Auch in besonders verantwortungsvollen Positionen kann es vorkommen, dass einem Mitarbeiter ein bestimmter Fall nicht aus dem Kopf geht und ihn bis ins Wochenende verfolgt. In diesem Fall solltest du lernen abzuschalten, sodass du dich am Ende der Woche gut erholen kannst. Dies kann anhand verschiedener Entspannungsverfahren gelingen oder auch mittels einer Therapie.

Zusammenfassung

Wie du gesehen hast, gibt es zahlreiche Möglichkeiten, den Einstieg in die Arbeitswoche zu erleichtern oder zu versüßen. Ein Mix aus Vorbereitung, arbeitsvorbeugenden und -strukturierenden Maßnahmen, gesunder und bewusster Lebensweise und ein paar Utensilien wie Wake-up-light-Wecker oder MP3-Player kombiniert mit ganz eigenen Ritualen wird dir den Einstieg in eine erfolgreiche neue Woche erleichtern.
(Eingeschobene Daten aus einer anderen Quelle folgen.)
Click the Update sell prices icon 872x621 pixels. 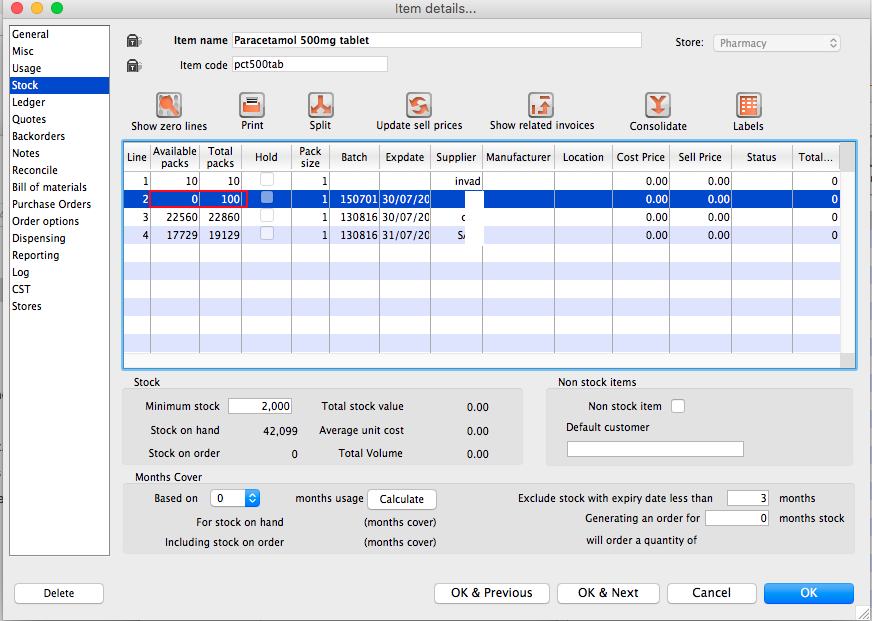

Besonders wichtig dafür, dass man sich bereits am Sonntag wieder auf die Arbeit freuen kann, ist ein wichtiges Betriebsklima. Wenn deine Kollegen für dich auch so etwas sind wie Freunde und du dich in deiner Arbeit wie zu Hause fühlst, wird der Montagsblues – wenn es ihn für dich überhaupt noch gibt – in erster Linie physische Facetten haben.